> **Task to complete**
Decide whether each statement agrees with the text on PATE, answering yes or no and quoting the deciding words of the text. 1. The teacher models are trained on overlapping datasets. 2. The teacher models are kept unpublished. 3. The privacy properties hold even when an adversary can inspect the student's internal workings.

> **Text**

────────────────

Some machine learning applications involve training data that is sensitive,
such as the medical histories of patients in a clinical trial. A model may
inadvertently and implicitly store some of its training data; careful analysis
of the model may therefore reveal sensitive information.
To address this problem, we demonstrate a generally applicable approach to
providing strong privacy guarantees for training data: Private Aggregation of
Teacher Ensembles (PATE). The approach combines, in a black-box fashion,
multiple models trained with disjoint datasets, such as records from different
subsets of users. Because they rely directly on sensitive data, these models
are not published, but instead used as "teachers" for a "student" model. The
student learns to predict an output chosen by noisy voting among all of the
teachers, and cannot directly access an individual teacher or the underlying
data or parameters. The student's privacy properties can be understood both
intuitively (since no single teacher and thus no single dataset dictates the
student's training) and formally, in terms of differential privacy. These
properties hold even if an adversary can not only query the student but also
inspect its internal workings.

────────────────

> **Provided data**
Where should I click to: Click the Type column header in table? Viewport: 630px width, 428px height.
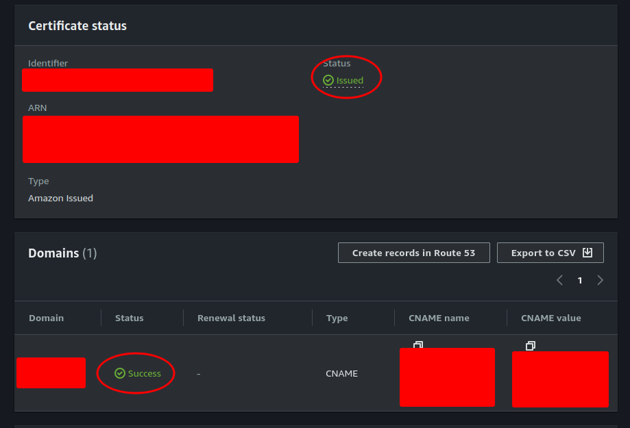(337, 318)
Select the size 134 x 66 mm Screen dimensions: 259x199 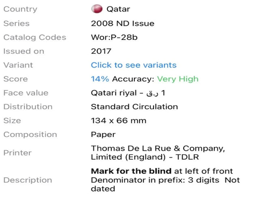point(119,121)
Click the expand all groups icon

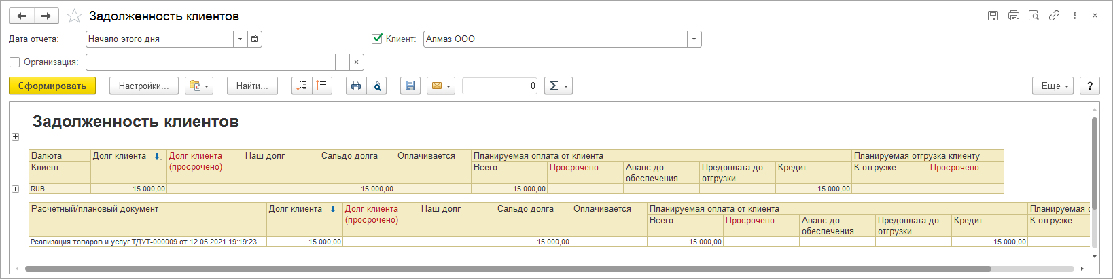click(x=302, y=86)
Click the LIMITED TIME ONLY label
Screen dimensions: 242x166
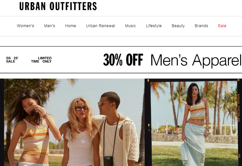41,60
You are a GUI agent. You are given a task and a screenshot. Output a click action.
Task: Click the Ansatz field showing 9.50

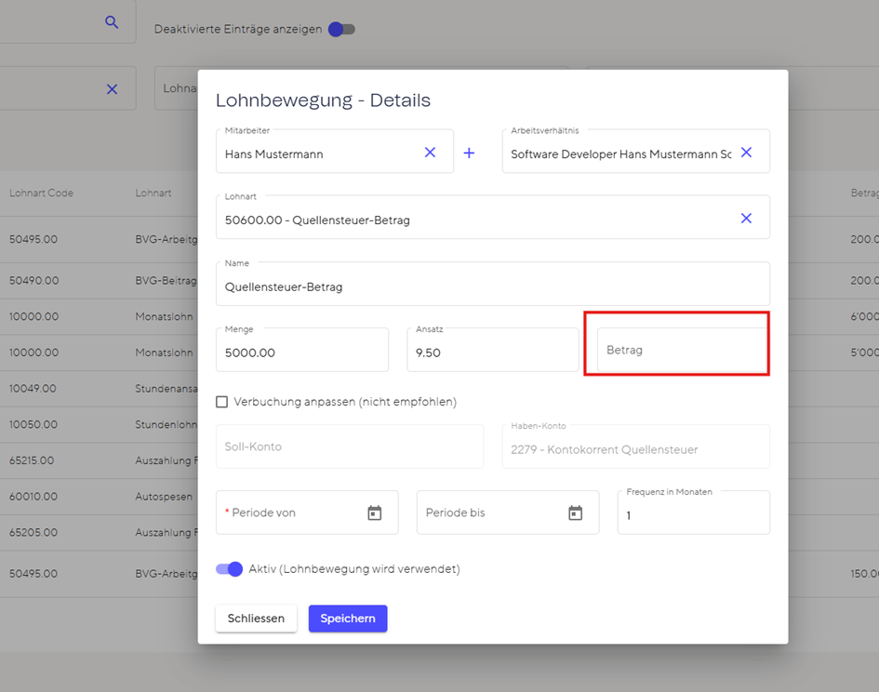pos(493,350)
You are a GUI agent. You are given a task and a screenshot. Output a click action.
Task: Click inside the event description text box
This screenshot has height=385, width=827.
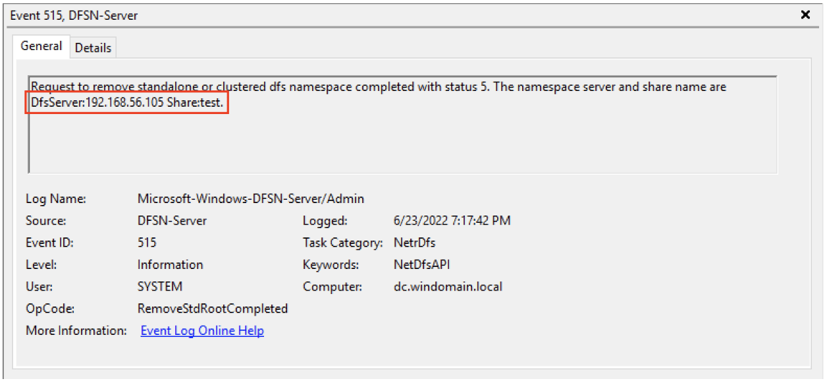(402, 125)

────────────────

> **Solution for this task**
1. No: "multiple models trained with disjoint datasets"
2. Yes: "these models are not published"
3. Yes: "These properties hold even if an adversary can not only query the student but also inspect its internal workings."